Positive feedback loop between NRAS(Q61R) mutation and RAB27B expression in endothelial cells.

Recent findings implicate somatic NRAS(Q61R) mutation in human endothelial cells in the pathogenesis of vascular anomalies. Our previous study demonstrated that RAB27B, a small GTPase of the RAB family, regulates NRAS palmitoylation in leukemia cells and is essential for NRAS-mutant leukemia development. However, the role of RAB27B in NRAS(Q61R) mutant endothelial cells are still unknown. Our present study revealed that knockdown of RAB27B, but not knockdown of RAB27A, inhibited the enhanced proliferation and migration of human umbilical vein endothelial cells (HUVEC) overexpressing NRAS(Q61R) by suppressing ERK activation. Notably, RAB27B protein and gene expression levels were significantly elevated in HUVEC overexpressing NRAS(Q61R) compared to those overexpressing NRAS(WT) or empty vector. Treatment with a MEK1/2 inhibitor, but not a PI3K/mTOR inhibitor, markedly decreased RAB27B gene expression in HUVEC overexpressing NRAS(Q61R).

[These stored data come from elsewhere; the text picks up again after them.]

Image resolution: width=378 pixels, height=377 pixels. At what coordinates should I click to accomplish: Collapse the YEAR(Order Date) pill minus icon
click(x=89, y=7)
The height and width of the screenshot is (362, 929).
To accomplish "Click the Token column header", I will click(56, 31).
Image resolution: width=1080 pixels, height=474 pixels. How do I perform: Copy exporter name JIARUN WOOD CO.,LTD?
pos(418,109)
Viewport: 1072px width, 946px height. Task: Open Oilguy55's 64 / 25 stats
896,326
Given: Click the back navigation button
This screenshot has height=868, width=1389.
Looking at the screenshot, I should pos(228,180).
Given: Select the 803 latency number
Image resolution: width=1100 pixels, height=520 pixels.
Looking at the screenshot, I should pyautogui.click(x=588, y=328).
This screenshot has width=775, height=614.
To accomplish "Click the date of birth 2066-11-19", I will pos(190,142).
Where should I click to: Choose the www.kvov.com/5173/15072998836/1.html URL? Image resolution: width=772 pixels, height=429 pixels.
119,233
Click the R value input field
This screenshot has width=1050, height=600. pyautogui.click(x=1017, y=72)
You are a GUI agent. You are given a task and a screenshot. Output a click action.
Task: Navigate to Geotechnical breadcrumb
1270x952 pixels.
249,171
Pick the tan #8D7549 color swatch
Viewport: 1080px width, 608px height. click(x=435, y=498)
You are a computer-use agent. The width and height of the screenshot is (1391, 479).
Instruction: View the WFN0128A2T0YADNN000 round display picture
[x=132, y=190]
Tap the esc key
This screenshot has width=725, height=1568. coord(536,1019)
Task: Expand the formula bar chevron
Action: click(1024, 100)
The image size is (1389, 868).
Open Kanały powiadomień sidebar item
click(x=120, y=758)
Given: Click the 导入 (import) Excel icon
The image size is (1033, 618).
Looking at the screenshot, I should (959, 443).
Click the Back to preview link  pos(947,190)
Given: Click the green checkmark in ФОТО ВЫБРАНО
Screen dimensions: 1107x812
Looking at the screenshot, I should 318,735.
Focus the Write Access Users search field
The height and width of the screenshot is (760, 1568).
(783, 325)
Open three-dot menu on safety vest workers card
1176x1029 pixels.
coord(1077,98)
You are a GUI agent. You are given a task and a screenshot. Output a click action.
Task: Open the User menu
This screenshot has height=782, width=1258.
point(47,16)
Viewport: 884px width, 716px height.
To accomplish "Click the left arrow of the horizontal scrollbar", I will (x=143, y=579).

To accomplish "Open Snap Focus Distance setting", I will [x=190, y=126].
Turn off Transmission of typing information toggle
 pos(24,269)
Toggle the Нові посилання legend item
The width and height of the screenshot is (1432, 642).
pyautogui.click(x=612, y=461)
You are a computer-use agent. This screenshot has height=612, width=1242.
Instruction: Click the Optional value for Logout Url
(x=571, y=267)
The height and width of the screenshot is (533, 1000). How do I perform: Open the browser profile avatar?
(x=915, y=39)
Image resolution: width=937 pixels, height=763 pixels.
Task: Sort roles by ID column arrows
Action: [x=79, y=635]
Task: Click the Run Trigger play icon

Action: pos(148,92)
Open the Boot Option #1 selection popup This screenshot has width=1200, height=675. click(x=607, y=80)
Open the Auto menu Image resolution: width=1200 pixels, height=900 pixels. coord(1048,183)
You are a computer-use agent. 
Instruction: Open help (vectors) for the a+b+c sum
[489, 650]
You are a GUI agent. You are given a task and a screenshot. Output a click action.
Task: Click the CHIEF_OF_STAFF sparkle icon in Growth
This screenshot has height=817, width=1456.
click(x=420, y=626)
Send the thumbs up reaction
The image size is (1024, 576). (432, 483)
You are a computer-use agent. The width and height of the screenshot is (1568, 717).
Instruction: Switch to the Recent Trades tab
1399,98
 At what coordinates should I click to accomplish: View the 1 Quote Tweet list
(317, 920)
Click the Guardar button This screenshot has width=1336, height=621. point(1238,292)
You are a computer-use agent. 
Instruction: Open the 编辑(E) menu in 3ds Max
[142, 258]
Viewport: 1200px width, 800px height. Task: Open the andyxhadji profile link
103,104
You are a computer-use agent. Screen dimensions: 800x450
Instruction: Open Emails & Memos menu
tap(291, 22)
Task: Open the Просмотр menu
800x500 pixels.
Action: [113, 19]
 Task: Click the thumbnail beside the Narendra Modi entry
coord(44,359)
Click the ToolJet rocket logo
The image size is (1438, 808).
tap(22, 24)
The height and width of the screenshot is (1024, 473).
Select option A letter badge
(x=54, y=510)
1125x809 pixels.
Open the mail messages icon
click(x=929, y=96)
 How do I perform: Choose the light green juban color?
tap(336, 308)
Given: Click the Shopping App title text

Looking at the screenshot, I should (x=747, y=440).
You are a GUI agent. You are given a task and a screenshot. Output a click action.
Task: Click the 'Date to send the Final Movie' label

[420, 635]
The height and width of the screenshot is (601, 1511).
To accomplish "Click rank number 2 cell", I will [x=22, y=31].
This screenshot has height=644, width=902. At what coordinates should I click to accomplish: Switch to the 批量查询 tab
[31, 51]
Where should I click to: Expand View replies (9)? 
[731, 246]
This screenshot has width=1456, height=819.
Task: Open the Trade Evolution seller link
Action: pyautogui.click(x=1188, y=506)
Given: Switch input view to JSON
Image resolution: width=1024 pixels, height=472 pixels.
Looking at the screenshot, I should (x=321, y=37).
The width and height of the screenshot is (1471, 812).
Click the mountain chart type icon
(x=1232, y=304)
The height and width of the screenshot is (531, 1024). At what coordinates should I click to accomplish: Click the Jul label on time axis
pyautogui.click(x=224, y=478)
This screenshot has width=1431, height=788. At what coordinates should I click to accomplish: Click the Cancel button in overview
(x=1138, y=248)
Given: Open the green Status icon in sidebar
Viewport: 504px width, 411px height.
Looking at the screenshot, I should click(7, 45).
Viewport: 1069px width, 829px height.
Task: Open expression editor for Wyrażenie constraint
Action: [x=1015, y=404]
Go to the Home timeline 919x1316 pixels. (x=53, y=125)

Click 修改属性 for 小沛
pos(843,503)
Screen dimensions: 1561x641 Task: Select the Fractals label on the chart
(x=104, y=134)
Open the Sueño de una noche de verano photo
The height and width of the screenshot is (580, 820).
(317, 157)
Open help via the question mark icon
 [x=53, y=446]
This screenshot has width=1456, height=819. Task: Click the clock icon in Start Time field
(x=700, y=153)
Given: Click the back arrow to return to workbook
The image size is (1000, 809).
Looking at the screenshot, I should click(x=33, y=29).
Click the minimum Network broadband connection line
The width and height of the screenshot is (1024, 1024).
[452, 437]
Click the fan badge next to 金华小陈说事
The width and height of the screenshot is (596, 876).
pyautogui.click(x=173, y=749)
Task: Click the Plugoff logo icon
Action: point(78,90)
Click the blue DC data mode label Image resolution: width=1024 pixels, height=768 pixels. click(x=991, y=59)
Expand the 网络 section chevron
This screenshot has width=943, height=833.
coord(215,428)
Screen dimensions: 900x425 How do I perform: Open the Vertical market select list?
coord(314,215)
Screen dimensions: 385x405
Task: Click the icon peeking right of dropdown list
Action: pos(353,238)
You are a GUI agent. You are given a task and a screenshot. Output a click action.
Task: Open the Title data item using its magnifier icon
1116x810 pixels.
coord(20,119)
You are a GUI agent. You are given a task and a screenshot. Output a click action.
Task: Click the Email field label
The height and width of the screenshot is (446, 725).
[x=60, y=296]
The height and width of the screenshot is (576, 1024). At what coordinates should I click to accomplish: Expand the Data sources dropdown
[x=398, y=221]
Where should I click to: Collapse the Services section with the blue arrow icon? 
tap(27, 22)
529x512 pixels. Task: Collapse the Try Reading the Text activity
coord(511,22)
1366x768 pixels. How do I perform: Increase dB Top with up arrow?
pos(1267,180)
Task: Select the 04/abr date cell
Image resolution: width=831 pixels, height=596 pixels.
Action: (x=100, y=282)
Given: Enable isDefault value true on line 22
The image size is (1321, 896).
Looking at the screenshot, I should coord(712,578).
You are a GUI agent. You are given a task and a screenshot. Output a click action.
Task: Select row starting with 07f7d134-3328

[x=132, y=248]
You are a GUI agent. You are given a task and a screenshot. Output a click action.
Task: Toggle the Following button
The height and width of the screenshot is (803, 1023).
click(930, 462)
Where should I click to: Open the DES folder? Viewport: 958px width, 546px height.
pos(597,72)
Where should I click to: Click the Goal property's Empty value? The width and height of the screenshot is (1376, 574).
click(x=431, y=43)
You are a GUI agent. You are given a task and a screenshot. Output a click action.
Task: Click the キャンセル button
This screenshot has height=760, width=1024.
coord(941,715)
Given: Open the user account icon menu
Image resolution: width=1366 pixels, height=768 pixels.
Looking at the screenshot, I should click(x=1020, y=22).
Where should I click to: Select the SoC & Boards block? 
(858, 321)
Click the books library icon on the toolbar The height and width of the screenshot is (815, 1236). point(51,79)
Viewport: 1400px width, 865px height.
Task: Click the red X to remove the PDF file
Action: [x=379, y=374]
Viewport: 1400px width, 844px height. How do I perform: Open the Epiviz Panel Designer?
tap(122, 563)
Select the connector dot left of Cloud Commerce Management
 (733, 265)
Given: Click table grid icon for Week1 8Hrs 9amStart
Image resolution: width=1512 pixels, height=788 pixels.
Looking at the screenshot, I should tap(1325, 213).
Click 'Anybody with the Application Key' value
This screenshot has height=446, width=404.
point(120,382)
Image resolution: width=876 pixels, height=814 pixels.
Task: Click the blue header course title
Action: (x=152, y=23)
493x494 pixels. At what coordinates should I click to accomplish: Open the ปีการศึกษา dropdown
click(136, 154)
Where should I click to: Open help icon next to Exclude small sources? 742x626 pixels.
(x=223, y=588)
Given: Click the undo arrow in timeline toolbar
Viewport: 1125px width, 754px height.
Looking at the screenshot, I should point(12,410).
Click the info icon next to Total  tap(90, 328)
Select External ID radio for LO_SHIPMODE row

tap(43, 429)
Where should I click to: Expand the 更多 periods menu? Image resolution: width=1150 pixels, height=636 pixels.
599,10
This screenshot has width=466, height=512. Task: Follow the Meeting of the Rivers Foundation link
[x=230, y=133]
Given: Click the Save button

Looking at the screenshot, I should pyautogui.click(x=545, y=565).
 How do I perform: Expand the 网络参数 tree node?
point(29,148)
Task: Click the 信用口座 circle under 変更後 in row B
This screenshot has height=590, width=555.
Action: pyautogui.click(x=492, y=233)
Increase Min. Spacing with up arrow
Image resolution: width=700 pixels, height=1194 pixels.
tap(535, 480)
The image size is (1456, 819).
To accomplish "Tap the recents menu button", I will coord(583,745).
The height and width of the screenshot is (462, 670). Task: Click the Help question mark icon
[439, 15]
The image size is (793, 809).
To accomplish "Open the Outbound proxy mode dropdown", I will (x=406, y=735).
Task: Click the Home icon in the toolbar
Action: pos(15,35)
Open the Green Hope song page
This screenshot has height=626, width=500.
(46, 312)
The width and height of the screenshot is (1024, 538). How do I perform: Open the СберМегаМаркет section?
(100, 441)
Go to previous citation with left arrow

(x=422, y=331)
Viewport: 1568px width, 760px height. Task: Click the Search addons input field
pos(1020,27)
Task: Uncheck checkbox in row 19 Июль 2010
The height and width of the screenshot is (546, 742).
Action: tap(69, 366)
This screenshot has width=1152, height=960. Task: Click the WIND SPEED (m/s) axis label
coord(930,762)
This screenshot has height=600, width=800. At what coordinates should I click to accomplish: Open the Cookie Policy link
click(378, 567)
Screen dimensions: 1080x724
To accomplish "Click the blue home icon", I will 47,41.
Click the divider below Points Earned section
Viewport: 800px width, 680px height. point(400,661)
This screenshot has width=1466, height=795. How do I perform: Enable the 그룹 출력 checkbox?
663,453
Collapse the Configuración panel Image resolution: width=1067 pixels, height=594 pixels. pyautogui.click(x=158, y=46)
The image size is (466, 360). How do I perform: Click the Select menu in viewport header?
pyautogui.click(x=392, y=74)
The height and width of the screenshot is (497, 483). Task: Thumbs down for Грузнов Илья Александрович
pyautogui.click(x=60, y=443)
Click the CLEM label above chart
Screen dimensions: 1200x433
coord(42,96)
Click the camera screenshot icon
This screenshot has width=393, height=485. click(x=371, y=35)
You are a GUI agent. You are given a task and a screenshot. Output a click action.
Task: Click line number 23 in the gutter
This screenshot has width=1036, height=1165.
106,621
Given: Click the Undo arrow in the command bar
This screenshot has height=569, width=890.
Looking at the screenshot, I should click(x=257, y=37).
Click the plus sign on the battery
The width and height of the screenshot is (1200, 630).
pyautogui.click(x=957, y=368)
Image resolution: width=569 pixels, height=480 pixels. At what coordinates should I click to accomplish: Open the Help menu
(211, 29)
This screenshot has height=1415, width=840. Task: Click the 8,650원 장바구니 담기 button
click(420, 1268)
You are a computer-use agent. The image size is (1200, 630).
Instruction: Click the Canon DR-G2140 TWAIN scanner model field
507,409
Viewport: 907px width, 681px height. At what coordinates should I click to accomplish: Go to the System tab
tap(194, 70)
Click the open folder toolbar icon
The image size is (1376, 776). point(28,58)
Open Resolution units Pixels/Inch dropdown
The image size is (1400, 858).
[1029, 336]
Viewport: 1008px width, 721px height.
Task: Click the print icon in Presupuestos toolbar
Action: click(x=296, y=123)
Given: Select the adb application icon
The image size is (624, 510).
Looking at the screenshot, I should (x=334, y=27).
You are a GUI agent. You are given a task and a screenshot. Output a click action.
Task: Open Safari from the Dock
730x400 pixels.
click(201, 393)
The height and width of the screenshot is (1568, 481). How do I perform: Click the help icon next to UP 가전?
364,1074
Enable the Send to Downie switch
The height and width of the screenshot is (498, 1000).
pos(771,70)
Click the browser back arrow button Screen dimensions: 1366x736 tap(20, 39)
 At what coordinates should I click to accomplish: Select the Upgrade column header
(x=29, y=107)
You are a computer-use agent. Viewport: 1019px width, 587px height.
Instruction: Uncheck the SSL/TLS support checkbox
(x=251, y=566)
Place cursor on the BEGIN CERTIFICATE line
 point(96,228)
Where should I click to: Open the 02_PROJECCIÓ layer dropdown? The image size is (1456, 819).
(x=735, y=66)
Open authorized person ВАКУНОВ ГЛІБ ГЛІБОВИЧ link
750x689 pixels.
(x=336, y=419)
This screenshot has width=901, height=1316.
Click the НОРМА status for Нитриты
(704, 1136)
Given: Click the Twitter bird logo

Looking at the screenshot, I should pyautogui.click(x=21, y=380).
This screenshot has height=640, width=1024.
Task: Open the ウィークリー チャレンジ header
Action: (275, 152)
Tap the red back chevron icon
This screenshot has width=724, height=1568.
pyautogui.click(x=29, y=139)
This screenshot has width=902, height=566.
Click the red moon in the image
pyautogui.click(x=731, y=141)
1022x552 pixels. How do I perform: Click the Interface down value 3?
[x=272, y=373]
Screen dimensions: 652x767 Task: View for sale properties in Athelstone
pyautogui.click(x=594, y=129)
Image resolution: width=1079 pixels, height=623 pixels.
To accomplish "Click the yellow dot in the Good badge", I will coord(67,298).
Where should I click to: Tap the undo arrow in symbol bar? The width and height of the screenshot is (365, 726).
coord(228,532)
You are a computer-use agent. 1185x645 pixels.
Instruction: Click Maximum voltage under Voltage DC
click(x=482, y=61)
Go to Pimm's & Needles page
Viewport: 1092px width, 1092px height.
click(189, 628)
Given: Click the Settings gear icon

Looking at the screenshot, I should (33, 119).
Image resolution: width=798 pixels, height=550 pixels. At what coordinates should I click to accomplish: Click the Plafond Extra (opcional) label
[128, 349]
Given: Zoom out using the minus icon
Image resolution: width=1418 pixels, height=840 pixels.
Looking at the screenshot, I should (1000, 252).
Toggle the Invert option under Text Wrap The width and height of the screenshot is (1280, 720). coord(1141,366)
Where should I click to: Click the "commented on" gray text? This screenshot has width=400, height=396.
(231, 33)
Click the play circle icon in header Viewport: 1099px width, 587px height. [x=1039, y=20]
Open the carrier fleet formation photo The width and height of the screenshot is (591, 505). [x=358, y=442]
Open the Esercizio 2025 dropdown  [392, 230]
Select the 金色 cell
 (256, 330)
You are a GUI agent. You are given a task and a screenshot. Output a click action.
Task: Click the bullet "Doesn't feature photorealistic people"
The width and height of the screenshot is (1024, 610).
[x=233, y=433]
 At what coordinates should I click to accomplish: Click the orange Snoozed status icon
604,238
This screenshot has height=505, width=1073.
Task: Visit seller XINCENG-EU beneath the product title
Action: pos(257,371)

Furthermore, we identified CCAAT enhancer binding protein beta as a downstream transcription factor of NRAS(Q61R)/ERK pathway that induced RAB27B gene expression. Taken together, our study unmasked a positive feedback loop between NRAS(Q61R) mutation and RAB27B expression in endothelial cells. Moreover, RAB27B is associated with the dysfunction of NRAS(Q61R) mutant endothelial cells, highlighting RAB27B as a potential therapeutic target for NRAS-mutant vascular anomalies.